**Data:**
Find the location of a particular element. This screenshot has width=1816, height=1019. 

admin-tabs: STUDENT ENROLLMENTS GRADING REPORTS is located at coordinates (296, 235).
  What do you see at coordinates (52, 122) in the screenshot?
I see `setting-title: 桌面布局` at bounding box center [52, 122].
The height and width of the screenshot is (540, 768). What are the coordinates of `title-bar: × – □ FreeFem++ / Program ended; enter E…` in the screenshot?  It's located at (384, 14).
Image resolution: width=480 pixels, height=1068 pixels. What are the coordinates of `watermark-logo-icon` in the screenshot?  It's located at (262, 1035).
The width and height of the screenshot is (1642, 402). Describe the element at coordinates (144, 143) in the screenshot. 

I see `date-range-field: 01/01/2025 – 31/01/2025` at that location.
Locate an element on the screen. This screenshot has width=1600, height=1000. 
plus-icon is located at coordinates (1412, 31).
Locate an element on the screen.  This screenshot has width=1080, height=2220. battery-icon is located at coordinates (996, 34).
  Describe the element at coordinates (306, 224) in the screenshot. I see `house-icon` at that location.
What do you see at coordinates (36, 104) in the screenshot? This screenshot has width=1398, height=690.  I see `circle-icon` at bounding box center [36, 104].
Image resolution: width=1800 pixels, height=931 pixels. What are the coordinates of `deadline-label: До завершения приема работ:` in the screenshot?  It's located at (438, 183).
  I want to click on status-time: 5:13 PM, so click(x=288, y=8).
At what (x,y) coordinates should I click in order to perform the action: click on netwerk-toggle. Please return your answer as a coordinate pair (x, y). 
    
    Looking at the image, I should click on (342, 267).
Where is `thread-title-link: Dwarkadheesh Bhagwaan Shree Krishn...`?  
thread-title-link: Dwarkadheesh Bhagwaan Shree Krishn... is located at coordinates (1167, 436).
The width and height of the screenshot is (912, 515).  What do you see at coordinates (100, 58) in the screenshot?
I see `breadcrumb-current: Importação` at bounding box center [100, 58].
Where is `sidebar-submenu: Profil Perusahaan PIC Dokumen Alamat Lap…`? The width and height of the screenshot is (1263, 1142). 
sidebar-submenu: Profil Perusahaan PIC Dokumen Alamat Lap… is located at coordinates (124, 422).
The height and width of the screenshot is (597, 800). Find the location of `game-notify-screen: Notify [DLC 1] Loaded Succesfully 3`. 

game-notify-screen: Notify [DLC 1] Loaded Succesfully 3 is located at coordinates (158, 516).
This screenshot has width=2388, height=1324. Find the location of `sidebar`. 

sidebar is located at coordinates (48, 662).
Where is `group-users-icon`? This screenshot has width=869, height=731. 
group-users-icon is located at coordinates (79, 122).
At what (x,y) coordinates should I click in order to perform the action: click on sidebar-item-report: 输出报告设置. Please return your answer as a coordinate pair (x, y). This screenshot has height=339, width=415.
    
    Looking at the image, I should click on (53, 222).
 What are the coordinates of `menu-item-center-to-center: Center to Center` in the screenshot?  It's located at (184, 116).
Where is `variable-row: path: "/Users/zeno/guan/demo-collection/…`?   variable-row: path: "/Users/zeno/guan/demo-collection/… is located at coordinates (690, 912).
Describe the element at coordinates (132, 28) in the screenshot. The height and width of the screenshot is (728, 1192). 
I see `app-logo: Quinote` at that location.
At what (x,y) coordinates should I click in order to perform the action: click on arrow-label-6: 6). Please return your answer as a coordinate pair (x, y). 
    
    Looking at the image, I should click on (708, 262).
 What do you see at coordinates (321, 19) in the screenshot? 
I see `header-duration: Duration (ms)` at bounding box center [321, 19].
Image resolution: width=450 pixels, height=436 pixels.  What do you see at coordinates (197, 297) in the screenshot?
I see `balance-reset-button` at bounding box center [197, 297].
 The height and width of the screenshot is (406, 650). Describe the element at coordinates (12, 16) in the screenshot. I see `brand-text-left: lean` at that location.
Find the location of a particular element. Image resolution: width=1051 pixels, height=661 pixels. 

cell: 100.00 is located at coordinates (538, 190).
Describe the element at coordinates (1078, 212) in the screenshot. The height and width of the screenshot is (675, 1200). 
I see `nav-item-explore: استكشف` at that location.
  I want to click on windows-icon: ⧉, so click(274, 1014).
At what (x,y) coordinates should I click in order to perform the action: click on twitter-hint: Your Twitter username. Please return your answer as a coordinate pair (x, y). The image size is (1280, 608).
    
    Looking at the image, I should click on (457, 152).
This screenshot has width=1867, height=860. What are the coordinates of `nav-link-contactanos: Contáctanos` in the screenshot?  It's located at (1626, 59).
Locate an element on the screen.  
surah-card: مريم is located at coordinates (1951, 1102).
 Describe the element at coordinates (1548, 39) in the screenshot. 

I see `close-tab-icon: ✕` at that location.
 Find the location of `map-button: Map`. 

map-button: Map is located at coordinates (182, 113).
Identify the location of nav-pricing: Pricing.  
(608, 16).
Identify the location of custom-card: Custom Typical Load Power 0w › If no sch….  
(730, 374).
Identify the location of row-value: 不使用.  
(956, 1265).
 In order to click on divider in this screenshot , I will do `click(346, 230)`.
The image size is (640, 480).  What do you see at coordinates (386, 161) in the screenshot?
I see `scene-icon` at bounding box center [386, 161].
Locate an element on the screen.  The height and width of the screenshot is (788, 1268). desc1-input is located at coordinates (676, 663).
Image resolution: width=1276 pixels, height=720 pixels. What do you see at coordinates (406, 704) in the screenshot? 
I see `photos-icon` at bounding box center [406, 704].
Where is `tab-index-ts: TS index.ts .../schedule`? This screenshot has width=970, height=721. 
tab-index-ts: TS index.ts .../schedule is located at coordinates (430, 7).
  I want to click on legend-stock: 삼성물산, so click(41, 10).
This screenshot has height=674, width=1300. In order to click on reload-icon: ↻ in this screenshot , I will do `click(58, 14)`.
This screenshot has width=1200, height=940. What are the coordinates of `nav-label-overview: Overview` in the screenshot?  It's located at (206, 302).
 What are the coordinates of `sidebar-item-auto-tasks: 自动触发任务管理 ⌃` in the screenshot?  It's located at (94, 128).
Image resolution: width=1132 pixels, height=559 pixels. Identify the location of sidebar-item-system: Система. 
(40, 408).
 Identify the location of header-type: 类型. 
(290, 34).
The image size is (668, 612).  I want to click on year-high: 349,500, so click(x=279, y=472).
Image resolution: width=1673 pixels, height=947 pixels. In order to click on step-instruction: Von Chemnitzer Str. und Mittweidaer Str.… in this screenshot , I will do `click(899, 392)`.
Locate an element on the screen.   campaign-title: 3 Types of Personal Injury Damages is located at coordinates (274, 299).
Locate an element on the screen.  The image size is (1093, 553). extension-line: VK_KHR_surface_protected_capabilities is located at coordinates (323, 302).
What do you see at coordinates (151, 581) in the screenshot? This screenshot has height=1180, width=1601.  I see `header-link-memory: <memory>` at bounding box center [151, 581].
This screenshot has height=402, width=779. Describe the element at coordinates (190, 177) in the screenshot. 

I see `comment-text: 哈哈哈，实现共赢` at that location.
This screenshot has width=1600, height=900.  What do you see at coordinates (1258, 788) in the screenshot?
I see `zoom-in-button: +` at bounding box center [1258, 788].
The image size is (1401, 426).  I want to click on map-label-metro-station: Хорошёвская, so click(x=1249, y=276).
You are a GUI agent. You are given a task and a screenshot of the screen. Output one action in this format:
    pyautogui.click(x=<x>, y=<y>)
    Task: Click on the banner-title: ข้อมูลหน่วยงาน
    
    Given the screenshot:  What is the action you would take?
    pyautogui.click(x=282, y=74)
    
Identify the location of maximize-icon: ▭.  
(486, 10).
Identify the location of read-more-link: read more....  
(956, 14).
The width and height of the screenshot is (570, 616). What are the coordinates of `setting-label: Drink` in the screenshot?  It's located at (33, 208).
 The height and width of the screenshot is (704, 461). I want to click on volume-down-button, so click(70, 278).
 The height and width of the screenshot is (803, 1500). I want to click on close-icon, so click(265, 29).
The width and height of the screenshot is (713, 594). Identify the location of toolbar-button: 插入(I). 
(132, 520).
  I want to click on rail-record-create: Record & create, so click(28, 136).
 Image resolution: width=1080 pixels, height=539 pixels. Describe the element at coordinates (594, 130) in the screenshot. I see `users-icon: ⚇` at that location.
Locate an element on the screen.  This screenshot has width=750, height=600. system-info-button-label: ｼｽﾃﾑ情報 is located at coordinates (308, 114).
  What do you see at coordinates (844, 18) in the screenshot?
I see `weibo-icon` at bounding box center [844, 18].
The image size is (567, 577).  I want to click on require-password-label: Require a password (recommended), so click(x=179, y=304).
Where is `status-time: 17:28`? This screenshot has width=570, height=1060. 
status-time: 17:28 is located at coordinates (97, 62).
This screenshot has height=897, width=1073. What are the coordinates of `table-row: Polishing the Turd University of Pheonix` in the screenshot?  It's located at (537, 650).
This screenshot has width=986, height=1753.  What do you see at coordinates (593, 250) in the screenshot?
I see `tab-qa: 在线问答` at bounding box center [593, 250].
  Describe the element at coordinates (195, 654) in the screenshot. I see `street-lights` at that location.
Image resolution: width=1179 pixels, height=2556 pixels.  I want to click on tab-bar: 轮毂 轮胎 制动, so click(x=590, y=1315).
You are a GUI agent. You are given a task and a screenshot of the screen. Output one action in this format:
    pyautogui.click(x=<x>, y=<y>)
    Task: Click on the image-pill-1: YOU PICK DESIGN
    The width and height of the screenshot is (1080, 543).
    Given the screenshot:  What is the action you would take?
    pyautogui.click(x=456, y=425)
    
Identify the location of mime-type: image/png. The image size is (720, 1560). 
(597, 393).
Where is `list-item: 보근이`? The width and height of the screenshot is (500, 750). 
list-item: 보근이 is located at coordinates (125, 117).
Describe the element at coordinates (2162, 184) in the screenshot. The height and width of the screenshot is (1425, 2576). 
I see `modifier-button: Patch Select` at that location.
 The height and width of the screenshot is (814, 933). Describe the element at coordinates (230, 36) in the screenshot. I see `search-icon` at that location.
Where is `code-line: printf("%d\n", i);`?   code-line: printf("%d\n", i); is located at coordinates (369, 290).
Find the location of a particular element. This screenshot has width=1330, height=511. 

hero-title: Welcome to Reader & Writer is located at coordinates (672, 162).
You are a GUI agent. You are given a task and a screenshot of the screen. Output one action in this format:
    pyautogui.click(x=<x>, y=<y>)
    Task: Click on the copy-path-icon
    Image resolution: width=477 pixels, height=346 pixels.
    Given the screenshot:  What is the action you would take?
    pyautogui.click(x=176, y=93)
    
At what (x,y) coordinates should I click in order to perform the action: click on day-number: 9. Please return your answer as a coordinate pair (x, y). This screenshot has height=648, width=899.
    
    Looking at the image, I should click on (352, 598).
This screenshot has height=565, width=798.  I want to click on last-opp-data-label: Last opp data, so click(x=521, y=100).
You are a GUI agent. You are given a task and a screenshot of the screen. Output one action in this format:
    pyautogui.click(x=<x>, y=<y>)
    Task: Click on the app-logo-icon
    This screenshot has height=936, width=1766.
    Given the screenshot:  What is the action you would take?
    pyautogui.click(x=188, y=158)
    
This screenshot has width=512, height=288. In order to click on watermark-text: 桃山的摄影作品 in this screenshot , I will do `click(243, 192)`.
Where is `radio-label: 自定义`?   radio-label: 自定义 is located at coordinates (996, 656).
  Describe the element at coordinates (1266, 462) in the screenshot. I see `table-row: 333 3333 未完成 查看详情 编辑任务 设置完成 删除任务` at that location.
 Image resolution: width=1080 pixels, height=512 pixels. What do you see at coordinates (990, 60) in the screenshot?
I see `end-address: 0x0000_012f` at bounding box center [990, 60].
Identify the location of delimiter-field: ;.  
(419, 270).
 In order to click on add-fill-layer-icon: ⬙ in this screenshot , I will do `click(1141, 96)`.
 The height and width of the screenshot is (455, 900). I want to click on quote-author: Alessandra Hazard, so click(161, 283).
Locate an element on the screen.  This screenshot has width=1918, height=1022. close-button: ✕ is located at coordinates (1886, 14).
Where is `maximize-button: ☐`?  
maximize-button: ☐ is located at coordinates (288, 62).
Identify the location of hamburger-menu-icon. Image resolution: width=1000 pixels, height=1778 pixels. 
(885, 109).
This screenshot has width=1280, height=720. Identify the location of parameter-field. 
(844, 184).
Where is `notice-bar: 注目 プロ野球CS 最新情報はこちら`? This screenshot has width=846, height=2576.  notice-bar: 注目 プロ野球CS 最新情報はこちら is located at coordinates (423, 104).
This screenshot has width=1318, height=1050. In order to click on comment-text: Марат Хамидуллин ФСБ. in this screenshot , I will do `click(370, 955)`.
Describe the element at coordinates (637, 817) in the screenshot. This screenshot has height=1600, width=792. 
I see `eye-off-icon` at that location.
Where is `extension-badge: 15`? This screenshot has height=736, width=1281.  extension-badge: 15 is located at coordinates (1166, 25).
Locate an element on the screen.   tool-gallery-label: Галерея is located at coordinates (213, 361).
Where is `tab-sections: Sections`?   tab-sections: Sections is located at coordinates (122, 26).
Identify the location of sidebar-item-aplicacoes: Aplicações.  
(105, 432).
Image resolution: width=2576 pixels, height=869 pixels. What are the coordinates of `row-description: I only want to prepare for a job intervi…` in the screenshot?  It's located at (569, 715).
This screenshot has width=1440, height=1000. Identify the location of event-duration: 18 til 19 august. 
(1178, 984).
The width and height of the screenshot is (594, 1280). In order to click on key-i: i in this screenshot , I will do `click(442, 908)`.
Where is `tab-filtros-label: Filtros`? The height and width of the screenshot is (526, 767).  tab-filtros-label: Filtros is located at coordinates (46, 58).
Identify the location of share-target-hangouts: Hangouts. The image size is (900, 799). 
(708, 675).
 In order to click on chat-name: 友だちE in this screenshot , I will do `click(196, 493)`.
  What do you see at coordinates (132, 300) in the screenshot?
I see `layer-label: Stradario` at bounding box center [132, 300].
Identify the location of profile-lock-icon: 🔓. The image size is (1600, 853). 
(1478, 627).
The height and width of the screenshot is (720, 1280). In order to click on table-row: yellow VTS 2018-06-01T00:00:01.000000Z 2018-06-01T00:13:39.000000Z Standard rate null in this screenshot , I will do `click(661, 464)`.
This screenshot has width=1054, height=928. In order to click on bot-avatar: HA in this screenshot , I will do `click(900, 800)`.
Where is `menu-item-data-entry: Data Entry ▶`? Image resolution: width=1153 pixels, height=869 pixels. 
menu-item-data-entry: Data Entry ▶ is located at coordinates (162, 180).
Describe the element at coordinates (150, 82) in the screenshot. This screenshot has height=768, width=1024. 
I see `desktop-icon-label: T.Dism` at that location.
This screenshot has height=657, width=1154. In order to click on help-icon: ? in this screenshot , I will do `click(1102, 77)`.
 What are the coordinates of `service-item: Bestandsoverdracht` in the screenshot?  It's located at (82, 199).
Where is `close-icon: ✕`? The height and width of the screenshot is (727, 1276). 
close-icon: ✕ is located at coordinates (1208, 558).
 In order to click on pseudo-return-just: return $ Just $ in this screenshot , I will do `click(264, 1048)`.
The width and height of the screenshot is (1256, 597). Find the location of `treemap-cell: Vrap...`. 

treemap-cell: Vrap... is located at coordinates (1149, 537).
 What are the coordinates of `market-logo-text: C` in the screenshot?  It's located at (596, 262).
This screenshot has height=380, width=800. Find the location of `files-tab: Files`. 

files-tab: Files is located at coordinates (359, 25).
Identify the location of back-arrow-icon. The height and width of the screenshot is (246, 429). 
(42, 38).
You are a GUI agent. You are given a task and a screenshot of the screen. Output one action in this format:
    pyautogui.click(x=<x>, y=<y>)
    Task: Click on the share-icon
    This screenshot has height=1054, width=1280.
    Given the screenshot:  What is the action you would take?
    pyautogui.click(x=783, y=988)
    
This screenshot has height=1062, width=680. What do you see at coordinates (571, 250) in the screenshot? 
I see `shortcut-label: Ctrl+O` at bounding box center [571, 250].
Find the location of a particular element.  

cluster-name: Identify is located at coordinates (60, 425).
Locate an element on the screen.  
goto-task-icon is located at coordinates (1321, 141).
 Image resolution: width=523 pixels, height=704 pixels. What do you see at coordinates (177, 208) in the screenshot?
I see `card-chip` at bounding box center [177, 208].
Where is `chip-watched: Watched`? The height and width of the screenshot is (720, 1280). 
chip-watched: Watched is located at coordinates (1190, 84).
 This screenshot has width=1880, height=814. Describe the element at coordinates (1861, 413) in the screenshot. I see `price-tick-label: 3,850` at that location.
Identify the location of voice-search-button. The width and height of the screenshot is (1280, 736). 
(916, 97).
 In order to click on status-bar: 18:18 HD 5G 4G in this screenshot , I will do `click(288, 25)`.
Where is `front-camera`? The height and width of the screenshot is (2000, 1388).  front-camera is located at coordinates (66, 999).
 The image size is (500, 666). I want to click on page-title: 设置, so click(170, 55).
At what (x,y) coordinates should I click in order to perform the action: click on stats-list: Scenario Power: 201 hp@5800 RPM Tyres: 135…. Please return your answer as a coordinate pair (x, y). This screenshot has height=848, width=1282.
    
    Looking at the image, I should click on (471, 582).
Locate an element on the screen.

**Problem description:** Convert the entries, from their first line through the line containing "The height and width of the screenshot is (540, 768).", into a JSON list of strings with one string per line, leaving out blank lines.

**Output for this task:**
[
  "Find the location of a particular element. This screenshot has width=1816, height=1019. ",
  "admin-tabs: STUDENT ENROLLMENTS GRADING REPORTS is located at coordinates (296, 235).",
  "  What do you see at coordinates (52, 122) in the screenshot?",
  "I see `setting-title: 桌面布局` at bounding box center [52, 122].",
  "The height and width of the screenshot is (540, 768). What are the coordinates of `title-bar: × – □ FreeFem++ / Program ended; enter E…` in the screenshot?  It's located at (384, 14)."
]